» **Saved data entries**

※ ※ ※

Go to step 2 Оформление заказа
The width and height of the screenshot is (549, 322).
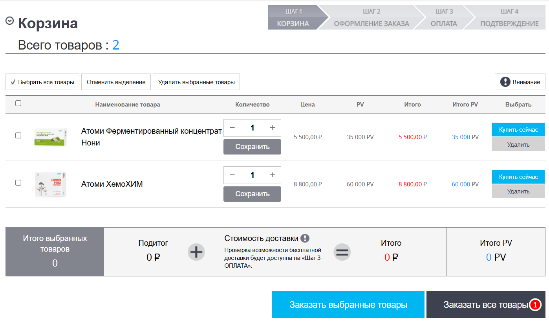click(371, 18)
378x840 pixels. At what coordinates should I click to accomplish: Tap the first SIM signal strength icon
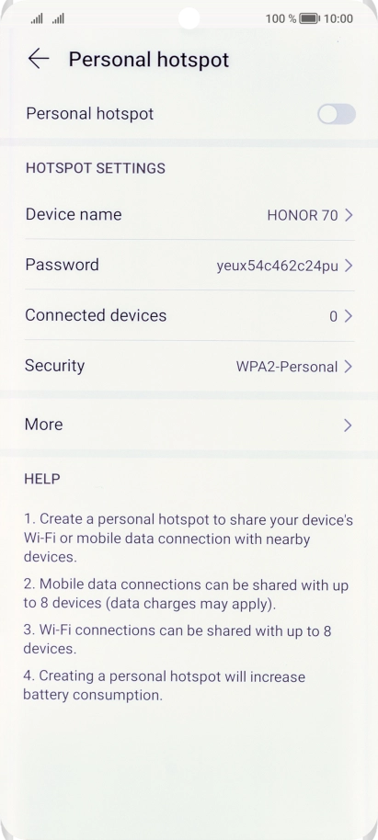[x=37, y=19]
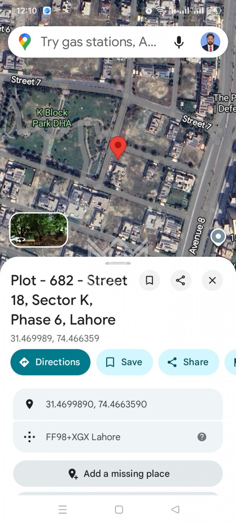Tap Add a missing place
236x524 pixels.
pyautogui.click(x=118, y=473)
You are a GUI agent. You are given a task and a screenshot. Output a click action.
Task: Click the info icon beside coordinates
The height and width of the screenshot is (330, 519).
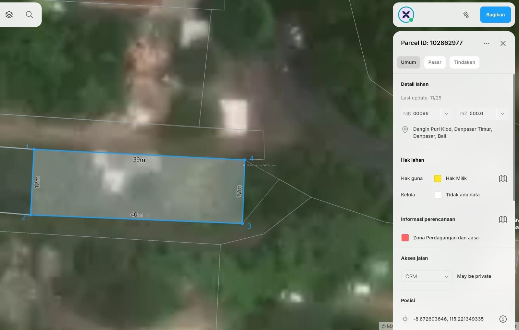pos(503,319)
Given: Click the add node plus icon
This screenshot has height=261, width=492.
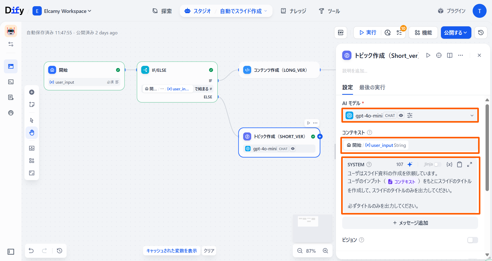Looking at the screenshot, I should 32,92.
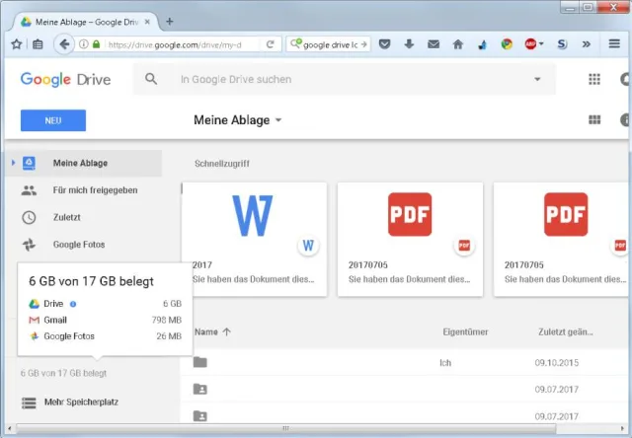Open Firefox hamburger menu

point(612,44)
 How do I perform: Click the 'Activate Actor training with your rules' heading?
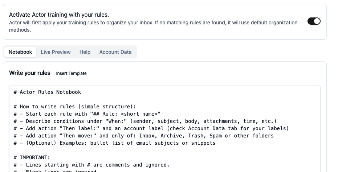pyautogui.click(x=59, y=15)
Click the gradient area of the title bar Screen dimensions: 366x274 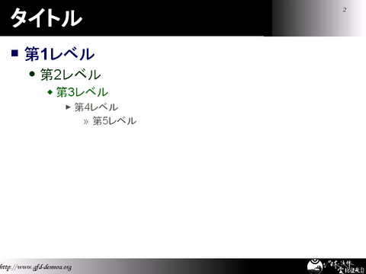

※ ※ ※

» **TASK OBJECTIVE**
Retype exactly the lines from the one containing "You are a GUI" through the last line of the records above, both included, and leave out any pictures.

» **EXERCISE OUTPUT**
You are a GUI agent. You are given a task and a screenshot. Output a click action.
Task: Click the info icon beside coordinates
The height and width of the screenshot is (330, 519).
pos(503,319)
Given: Click the add node plus icon
This screenshot has height=261, width=492.
Looking at the screenshot, I should 32,92.
Open Firefox hamburger menu

point(612,44)
 How do I perform: Click the 'Activate Actor training with your rules' heading?
pyautogui.click(x=59, y=15)
Click the gradient area of the title bar Screen dimensions: 366x274 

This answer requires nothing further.